Secondo questo schema, spiega ancora Mieli, gli italiani voterebbero sì, tra un anno o due, per le politiche, ma l'effetto sarebbe «per così dire, fortemente mitigato». Tradotto in parole povere, i partiti di ciò che decideranno gli elettori nell'urna se ne dovrebbero fare un baffo e di fatto le consultazioni si risolverebbero solo nel ridefinire le quote ministeriali dei partiti di maggioranza, cioè qualche poltrona in più al Pd, qualcuna in meno ai 5 stelle se, com'è probabile, dimezzeranno i voti, qualche incarico di prestigio in più a Forza Italia se accetterà, come possibile, di essere della partita.
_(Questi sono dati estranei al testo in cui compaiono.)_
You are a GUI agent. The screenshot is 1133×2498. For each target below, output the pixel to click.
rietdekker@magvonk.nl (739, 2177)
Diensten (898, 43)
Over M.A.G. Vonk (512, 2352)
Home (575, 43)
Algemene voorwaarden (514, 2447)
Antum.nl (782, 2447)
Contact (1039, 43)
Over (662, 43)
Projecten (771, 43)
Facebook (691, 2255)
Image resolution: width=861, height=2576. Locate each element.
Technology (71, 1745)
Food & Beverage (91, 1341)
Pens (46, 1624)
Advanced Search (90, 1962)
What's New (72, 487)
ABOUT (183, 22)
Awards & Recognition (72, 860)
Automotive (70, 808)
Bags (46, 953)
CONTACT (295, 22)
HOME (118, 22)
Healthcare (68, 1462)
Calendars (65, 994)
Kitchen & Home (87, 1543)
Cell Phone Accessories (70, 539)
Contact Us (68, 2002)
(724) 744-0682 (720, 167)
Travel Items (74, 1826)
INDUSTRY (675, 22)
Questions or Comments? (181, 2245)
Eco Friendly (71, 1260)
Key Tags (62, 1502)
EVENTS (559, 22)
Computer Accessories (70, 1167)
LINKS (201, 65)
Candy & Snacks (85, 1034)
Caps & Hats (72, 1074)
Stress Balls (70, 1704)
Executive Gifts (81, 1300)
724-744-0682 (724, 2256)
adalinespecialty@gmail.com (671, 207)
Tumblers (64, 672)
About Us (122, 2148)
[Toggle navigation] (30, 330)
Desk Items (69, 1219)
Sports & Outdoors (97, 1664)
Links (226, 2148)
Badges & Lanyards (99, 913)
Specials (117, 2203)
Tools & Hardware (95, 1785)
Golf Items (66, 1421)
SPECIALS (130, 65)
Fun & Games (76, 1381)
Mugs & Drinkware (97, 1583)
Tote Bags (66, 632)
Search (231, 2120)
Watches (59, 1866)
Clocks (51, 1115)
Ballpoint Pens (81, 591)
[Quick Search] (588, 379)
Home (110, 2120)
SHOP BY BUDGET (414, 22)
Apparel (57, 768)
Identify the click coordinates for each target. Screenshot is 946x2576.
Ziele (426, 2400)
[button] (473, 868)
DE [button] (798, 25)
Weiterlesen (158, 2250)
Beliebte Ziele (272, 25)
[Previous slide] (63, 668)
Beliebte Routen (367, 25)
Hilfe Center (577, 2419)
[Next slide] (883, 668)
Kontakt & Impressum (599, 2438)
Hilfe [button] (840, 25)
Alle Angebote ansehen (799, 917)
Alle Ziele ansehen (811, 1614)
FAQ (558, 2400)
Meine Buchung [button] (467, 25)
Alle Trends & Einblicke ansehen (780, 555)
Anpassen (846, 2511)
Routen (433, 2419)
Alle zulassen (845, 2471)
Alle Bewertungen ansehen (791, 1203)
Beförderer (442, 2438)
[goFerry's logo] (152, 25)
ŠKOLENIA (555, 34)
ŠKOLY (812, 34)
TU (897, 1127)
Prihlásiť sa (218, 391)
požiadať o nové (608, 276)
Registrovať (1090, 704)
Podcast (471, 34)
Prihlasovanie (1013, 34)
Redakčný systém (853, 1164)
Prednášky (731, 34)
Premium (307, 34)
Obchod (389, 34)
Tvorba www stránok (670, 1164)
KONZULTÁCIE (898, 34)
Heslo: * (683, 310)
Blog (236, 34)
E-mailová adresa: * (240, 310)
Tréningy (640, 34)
Certo, il ragionamento deve fare i conti con tre piccoli ostacoli che lo stesso Mieli riconosce. Il primo è costituito dal fatto che il fronte della sinistra anti-sovranista (Lega e Fdi secondo l'ex direttore sono comunque da considerarsi fuori gioco) è dominato dal Partito democratico e questi dispone di leader - come Enrico Letta e «un personale governativo del tutto rispettabile» - che potrebbero ambire a spodestare Draghi. Il secondo è il sistema elettorale, che non favorisce l'operazione, e dunque dovrebbe essere modificato per consentire l'esito elettorale desiderato. «C'è infine un ultimo, trascurabile, problema». E cioè che i governi li decidono il capo dello Stato e il Parlamento, ma «l'idea di non voler più coinvolgere, neanche marginalmente, il corpo elettorale nella scelta di chi ci dovrà guidare […], potrebbe rivelarsi poco adatta a combattere l'astensionismo».
Insomma, cari Letta, cari Conte, cari D'Alema e cari Mattarella, state attenti a non chiedere agli italiani da chi desiderano farsi governare, aggirandone con qualche escamotage le intenzioni, perché potreste incontrare problemi, come ne incontraste nel 1994 quando, avendo fatto i conti senza l'oste e pensando di aver spianato la strada verso Palazzo Chigi, vi ritrovaste davanti Silvio Berlusconi. Il messaggio è chiaro: ci vuole prudenza nel fregare gli elettori, perché il rischio è di essere fregati. Già, perché a volte, nel loro piccolo, anche i topolini destinati al laboratorio s'incazzano e a finire in gabbia sono gli scienziati pazzi, meglio noti come apprendisti stregoni.
Ps. Su una cosa sono d'accordo con Mieli, a forza di fare esperimenti i virus scappano di mano e qualche volta si creano mostri, come l'ondata anti-sistema chiamata 5 Stelle.